魔宮夫人の恐怖! 6章その1 悪魔の正体

 扉を開けると、三人の少年と少女が同時に振り向いた。
 武智探偵事務所の応接室である。
 振り向いたのは、赤い髪を自然に伸ばした少年と、青い髪をおさげにまとめた小柄な少女と、茶色の髪を長く伸ばしたすらりとした少女の三人だ。
「咲間さんッ」
 と晴彦は叫んだ。
「その子は誰なの」
 と梨奈が釣り目がちの目を瞬かせる。
「傷だらけではないですか」
 と詩織が人差し指を突きつけながら大きな声を出した。
「この子はね――」
 咲間は手を引いていた少年を自分の前に出し、
「御子柴祥真くんだよ」
 と紹介した。
「御子柴――」
 どこかで聞いたことがあるな――と晴彦は顎に手を添える。
「ああ!」
 声をあげたのは晴彦だった。
「確か誘拐事件の」
「そう」
「その子がなんでここに」
「それがね――」
 咲間は説明しようとして、言葉を止めた。ここは祥真自身に話させた方がいいだろうと思ったからだ。咲間は祥真の背中を軽く叩いて、話せるかいと小声で問いかけた。
 祥真は黙ったままこくりと頷いた。そしてひと言、
「イサムさんにここへ来るように言われたんです」
 と言った。少し気持ちも落ち着いたのだろう。その声は病院へ行く前の力のないものとは違い、しっかりとした意思のようなものが感じられるものだった。
「イサムくんを知っているのですか」
 訊いたのは詩織だった。おそらく晴彦も梨奈も、同じことを訊こうとしたのだろう。だが、詩織が一瞬早かったのだ。
 知っています――と祥真は深く頷く。
「僕が縛られているところを、イサムさんが助けてくれたんです。それで――」
 祥真の声が昂る。咲間からは祥真の背中しか見えないが、おそらく目には涙が浮いているだろうことがうかがえる。

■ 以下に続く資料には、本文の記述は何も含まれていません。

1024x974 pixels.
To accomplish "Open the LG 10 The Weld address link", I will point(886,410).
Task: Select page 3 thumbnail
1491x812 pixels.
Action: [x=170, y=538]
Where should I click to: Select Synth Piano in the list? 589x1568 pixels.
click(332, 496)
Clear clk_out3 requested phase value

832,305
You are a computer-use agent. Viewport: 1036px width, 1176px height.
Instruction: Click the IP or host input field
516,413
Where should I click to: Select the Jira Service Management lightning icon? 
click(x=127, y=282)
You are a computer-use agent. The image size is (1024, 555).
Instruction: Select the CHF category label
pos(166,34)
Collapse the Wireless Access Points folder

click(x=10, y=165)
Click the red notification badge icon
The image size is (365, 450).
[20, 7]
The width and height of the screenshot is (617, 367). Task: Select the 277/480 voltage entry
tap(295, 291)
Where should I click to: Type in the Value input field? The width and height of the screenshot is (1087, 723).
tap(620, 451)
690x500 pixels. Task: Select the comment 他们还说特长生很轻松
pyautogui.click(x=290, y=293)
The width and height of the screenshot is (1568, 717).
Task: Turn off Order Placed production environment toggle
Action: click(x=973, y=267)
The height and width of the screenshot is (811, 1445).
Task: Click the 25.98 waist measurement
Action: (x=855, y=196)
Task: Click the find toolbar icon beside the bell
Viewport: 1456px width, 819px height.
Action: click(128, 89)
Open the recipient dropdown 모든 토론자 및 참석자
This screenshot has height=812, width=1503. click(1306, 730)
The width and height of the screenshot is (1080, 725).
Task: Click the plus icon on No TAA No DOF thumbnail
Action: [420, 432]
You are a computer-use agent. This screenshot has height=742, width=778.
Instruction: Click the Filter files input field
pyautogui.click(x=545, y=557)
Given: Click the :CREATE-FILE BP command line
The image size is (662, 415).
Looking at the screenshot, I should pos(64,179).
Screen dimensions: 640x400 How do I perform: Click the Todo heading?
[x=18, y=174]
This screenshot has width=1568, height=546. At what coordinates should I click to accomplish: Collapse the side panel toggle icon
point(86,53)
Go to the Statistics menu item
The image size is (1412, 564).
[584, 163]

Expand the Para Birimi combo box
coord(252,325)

「僕とイサムさんは、一緒に館を抜け出そうとしたんだけど、出口に見張りがたくさんいて、それで逃げられなかったから――」
 イサムさんが囮になったんです――と祥真は叫ぶように言った。言ってから、しゃくりあげながら袖で目元を拭っている。
 イサムが囮になって見張りをおびき寄せ、その間に祥真が逃げたのだろう。実際のところは分からないが、咲間はそう解釈した。
 泣いているのは、考えるまでもないことだが、きっと自分を逃がすためにイサムを犠牲にしたことへ罪悪感を持っているからだろう。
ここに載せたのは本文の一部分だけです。